A Ceccano un operaio di 66 anni muore cadendo da un’impalcatura. Pensionato al minimo ma costretto a lavorare da un Paese nel quale alla sua età non puoi ancora goderti i nipoti. Nessuna piazza si riempie, nessun Paese si ferma.
C’è un’ora, nelle città, in cui tutto sembra uguale a se stesso. Le tre del pomeriggio. Il traffico lento, le voci attutite, la vita che rientra dai supermercati. Ma oggi, alle 15, a Ceccano, quell’ora ha cambiato colore. Un tonfo. Un corpo. Un’impalcatura. Un operaio che cade dal quinto piano. La città si è fermata di colpo, come se qualcuno avesse tirato il freno d’emergenza della quotidianità.
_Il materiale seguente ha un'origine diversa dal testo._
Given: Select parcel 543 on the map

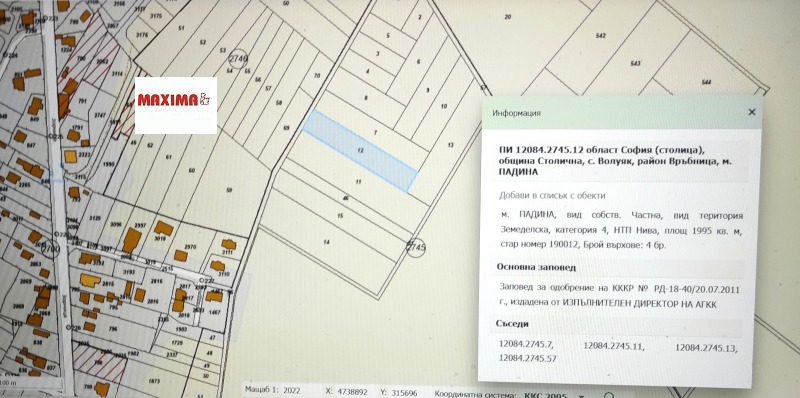Looking at the screenshot, I should (x=635, y=63).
Si chiamava Ezio Cretaro ed aveva 66 anni. Non tornerà più a casa. E il luogo dove tutto è accaduto è un simbolo che brucia: due metri davanti alla sede di un sindacato. Una coincidenza? Forse. Un segnale? Sicuramente: le tragedie a volte scelgono i loro palcoscenici con una precisione che mette paura.
Le statistiche sono morte anche loro

È l’ennesimo caso. Ma oggi i numeri non servono. Non interessano più. Non consolano, non spiegano, non difendono.
Sono anni che li sgranocchiamo come fossero dati meteo: “pioggia”, “sole”, “un altro morto sul lavoro”. Ci siamo abituati. E forse è questo il problema più grande: il Paese è stanco perfino di indignarsi.
Una verifica rapida, un incrocio di dati. Ezio risultava pensionato. Sessantasei anni: pensione minima. Troppo giovane per smettere di lavorare se hai ancora una figlia all’università o un mutuo che ti mangia le giornate. Troppo vecchio per stare su un’impalcatura. Ma oggi le pensioni da 600–700 euro non bastano a nessuno. E allora torni in cantiere. Per dignità, per necessità, per disperazione mascherata da normalità.
Qui sta il vero dramma italiano: non è il cantiere a uccidere. È un’Italia nella quale a 66 anni non puoi decidere se passare il resto dei tuoi giorni a crescere i nipotini. Nemmeno dopo una vita passata sui cantieri a spaccarti la schiena sotto il sole o con il gelo che ti entra nelle ossa.
Siamo tutti Ezio

A un’età come quella di Ezio non si dovrebbe salire su un’impalcatura: si dovrebbe stare in pensione, a godersi la famiglia, i nipoti, il silenzio guadagnato dopo una vita di fatica. A quell’età ci si dovrebbe sedere al tavolo, versare un bicchiere di vino e dire: “Ho fatto la mia parte”.
Non arrampicarsi su tavole per tappare buchi che spesso la pensione da fame degli edili non riesce a coprire. E non da oggi, non per colpa di un Governo in particolare ma di tutti i Governi.
C’è una famiglia distrutta, oggi. Due figli che non vedranno più un padre rientrare al portone. Una sedia vuota. Una voce che non risponde. Una storia interrotta. E intanto, nel Paese, le piazze si riempiono per cause lontane, giustissime, sacrosante. Si scende in strada per la Palestina, per il clima, per battaglie internazionali che meritano tutto il rispetto del mondo.
Ma per Ezio, per quelli come lui, per i padri che muoiono lavorando per pagare la bolletta, nessuna piazza si riempie. E questo è il punto.